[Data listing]
● ● ●
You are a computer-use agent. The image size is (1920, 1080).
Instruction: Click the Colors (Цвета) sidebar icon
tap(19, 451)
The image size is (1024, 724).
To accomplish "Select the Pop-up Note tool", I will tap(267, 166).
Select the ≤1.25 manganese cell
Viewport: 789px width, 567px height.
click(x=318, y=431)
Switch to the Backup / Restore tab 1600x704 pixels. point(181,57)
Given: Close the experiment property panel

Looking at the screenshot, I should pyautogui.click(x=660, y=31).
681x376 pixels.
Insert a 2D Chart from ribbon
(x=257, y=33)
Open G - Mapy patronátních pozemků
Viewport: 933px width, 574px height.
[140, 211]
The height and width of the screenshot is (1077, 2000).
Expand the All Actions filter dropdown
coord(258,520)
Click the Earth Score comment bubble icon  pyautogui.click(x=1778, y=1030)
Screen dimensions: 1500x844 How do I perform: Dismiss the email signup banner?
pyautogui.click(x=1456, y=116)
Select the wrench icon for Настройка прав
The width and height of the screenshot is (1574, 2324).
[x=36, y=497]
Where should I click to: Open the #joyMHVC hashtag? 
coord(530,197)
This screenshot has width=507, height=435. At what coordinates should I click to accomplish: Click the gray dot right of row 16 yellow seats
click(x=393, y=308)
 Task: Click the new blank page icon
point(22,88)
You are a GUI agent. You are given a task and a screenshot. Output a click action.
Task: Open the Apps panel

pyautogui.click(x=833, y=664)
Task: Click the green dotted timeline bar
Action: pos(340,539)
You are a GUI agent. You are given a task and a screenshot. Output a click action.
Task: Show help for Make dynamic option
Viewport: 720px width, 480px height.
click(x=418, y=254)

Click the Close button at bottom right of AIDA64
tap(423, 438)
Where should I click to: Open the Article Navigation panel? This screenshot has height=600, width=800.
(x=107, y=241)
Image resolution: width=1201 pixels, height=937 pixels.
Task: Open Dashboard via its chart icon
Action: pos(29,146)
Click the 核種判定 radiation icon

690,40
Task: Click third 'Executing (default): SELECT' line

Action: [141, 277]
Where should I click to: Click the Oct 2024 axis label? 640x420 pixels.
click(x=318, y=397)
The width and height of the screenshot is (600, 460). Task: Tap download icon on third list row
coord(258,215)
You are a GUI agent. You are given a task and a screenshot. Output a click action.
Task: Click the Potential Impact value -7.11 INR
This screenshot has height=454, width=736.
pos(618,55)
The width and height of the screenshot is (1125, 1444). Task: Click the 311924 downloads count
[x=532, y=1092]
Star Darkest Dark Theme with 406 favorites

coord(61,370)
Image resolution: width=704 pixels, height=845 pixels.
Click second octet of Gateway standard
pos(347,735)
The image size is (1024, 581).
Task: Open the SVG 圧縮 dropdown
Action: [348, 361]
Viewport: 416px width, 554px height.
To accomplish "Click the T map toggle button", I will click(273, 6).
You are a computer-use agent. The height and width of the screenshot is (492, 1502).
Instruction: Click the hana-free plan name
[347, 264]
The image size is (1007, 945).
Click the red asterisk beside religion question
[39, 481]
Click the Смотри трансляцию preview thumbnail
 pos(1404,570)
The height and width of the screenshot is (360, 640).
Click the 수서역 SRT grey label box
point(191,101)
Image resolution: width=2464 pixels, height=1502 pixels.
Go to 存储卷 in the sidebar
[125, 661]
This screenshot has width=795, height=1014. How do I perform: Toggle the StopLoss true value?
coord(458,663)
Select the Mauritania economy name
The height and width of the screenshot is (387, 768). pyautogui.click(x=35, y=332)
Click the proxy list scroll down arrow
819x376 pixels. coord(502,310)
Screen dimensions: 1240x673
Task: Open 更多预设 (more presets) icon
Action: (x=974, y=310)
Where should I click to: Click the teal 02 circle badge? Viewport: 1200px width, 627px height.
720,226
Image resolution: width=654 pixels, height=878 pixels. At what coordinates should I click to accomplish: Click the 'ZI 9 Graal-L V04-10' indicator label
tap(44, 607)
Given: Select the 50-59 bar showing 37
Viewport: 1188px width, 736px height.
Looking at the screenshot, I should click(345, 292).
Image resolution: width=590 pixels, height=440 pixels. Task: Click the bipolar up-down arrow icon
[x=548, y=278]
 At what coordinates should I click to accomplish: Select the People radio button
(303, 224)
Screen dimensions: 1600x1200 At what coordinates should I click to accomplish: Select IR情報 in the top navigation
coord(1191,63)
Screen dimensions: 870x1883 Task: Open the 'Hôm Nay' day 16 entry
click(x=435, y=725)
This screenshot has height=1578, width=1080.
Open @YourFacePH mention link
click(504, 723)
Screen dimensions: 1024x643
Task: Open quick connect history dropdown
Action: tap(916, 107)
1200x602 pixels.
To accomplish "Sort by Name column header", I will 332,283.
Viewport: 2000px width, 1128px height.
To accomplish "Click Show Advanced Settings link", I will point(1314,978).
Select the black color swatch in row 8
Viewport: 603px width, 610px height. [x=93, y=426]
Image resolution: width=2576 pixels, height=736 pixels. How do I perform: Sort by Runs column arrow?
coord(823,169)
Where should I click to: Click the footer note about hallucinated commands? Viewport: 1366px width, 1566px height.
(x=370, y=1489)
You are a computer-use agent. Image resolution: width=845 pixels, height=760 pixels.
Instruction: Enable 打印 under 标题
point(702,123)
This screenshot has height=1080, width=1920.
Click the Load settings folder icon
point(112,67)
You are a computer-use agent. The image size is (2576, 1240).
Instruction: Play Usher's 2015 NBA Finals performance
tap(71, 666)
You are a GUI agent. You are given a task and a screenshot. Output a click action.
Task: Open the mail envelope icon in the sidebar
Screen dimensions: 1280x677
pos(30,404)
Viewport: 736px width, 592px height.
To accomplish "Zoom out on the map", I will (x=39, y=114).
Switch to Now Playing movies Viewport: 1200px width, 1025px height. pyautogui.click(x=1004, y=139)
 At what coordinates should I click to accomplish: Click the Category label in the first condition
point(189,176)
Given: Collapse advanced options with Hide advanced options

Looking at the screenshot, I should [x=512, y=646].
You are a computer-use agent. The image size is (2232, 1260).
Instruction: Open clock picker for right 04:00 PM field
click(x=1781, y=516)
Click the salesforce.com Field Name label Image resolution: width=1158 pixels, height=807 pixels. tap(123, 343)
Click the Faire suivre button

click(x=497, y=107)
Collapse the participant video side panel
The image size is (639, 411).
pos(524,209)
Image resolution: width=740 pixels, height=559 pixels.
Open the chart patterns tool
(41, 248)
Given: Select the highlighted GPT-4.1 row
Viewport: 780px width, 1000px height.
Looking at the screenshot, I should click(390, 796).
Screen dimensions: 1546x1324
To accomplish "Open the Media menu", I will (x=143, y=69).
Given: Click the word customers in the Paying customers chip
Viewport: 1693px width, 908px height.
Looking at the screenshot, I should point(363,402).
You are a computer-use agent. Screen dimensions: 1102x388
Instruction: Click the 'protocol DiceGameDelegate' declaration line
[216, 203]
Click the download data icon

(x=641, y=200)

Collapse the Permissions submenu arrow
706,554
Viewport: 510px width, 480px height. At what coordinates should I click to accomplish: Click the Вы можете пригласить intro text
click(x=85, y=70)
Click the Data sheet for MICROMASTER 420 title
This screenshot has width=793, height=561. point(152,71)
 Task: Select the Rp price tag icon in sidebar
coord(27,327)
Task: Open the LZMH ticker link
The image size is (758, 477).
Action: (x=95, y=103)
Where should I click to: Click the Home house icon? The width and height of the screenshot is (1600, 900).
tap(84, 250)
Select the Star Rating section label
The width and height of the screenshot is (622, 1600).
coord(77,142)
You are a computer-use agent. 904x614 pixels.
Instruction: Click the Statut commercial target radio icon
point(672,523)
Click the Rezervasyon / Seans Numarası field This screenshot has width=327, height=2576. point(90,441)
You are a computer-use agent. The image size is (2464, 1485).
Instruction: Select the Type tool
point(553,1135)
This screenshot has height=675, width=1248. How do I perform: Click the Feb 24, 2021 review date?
● ● ●
● Exercise goal: Put the part of the entries that opens with the line containing "Select the Star Rating section label" and runs through the end of the entries into a JSON list of strings, one string per line, leaving out blank lines.

● Answer to the task:
[
  "Select the Star Rating section label",
  "The width and height of the screenshot is (622, 1600).",
  "coord(77,142)",
  "You are a computer-use agent. 904x614 pixels.",
  "Instruction: Click the Statut commercial target radio icon",
  "point(672,523)",
  "Click the Rezervasyon / Seans Numarası field This screenshot has width=327, height=2576. point(90,441)",
  "You are a computer-use agent. The image size is (2464, 1485).",
  "Instruction: Select the Type tool",
  "point(553,1135)",
  "This screenshot has height=675, width=1248. How do I perform: Click the Feb 24, 2021 review date?"
]